In February this year the Minister for Innovation, Industry, Science and Research put forth his vision the future of research and innovation in the university sector. Senator Kim Carr was speaking at the ANU Executive Retreat. The following is an edited version of his speech.

Senator Kim Carr

Senator Kim Carr


Innovation and research flourish in an environment of freedom, openness, democracy and diversity. That’s what I’m determined to create.

An environment that sustains a variety of research styles and outcomes. An environment in which curiosity-driven research, user-driven research and bespoke problem-solving all have an equal chance to thrive.

ANU is central to what I’m trying to achieve.
Its foundation marked the beginning of a new era in university research.

ANU was critical to the Chifley government’s great nation-building project in the post-war years.

It was and remains a university dedicated to research and public service – not least by providing non-partisan advice to Parliament.

There are many ways research can improve people’s lives. Contributing to our technical and material progress is only one of them.

Research can also reduce inequality, deepen cultural understanding, expand opportunities for the least fortunate, support human rights and promote public health.

It can foster social cohesion, improve the natural environment, increase psychological wellbeing, encourage tolerance and advance democracy.

Research that feeds directly into the work of industry will still be a vitally important part of the more diverse and pluralistic research environment I want to create.
Improving links between researchers and businesses will still be a priority.

But it won’t be the whole story.

We are building a national innovation system that has room for all sorts of research with all sorts of pay-offs, a system that contributes creatively to every dimension of Australian life.

Material provided
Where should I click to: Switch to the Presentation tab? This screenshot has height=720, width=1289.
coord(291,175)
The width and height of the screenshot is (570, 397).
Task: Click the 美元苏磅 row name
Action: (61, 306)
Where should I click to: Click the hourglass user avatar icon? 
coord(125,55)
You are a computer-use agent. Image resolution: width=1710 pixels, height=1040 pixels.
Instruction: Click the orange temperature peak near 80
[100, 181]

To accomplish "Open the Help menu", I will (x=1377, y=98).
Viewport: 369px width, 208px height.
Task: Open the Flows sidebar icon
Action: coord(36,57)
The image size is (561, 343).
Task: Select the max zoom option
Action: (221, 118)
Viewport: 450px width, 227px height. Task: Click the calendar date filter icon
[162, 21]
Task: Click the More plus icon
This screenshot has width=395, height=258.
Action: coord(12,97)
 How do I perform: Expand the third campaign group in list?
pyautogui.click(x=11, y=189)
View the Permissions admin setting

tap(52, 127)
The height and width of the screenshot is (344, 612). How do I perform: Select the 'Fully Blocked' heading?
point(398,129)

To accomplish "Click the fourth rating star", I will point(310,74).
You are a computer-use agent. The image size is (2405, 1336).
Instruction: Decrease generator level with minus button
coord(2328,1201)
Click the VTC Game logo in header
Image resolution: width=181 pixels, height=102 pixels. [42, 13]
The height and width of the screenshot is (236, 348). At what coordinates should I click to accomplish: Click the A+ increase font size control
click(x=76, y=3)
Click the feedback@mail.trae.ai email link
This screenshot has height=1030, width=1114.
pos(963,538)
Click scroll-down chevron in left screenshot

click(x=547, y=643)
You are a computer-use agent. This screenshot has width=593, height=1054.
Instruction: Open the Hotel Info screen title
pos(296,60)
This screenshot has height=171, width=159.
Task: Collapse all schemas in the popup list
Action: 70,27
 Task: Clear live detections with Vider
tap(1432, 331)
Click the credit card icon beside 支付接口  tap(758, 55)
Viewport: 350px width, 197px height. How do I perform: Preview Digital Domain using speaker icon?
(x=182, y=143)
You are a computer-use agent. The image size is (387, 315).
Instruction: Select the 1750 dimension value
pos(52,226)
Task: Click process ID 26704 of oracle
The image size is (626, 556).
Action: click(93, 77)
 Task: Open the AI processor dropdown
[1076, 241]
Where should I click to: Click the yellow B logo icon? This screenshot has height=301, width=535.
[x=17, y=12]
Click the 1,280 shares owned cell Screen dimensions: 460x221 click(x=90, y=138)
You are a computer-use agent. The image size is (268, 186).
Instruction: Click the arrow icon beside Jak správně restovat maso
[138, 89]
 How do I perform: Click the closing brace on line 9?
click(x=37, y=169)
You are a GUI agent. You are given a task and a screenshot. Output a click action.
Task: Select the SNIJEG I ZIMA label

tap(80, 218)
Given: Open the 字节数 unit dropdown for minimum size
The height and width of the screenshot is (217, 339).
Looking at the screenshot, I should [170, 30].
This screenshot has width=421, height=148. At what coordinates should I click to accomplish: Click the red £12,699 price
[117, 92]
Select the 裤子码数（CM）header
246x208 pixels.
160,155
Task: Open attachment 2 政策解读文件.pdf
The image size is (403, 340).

What is asked
1: In the speech on research and innovation, at what event was Senator Kim Carr speaking?
2: Continue the speech on research and innovation, picking up after its final sentence.

Responses for each task
1: The ANU Executive Retreat.

2:
The beauty of the new Department of Innovation, Industry, Science and Research is that it brings responsibility for all aspects of the research function – projects, infrastructure and training – under one roof.

It also sharpens the policy focus on research by disentangling it from general educational concerns.
School, vocational and undergraduate education are vitally important, of course, but that’s precisely the problem – when research is coupled with these responsibilities, it tends to be marginalised.

The new portfolio puts research centre stage.

More than that, by linking it to industry and innovation, we are making it very clear that research – in universities, in public agencies, and in the private sector – is critical to the government’s social and economic vision for Australia.
The deeply flawed Research Quality Framework is gone, but we still need information on what Australia’s universities are doing and how well they are doing it.

A robust quality assurance process is a precondition of institutional autonomy and academic freedom.

Researchers and universities – like governments – must be accountable for how they spend public money. If you want to be in control of your own destiny, you have to be prepared to justify the choices you make. That’s how it works.

We have a finite number of dollars for research, and we must be able to demonstrate that they’re being used to best advantage.

That doesn’t mean I’ll be looking over every vice-chancellor’s shoulder or standing at every researcher’s elbow.

What it means is that quality is king. It means the whole university sector will be expected to measure up against a quality assurance regime which is rigorous, transparent and fair.

This regime will involve both metrics and peer review. It will certainly have a strong international dimension. There is absolutely no point measuring ourselves against each other; we have to measure ourselves against the world.

Because there is no agreement on metrics for the creative arts, humanities and social sciences, we will have to use proxies. And because there are different views on what the proxies should be, we will be consulting with the sector to identify the best model.

People should be aware, however, that we have no time to waste. I want the new QA system bedded down by the end of this year.

It is essential that our universities become more responsive to the needs of the community that sustains them, whether those needs be social or economic.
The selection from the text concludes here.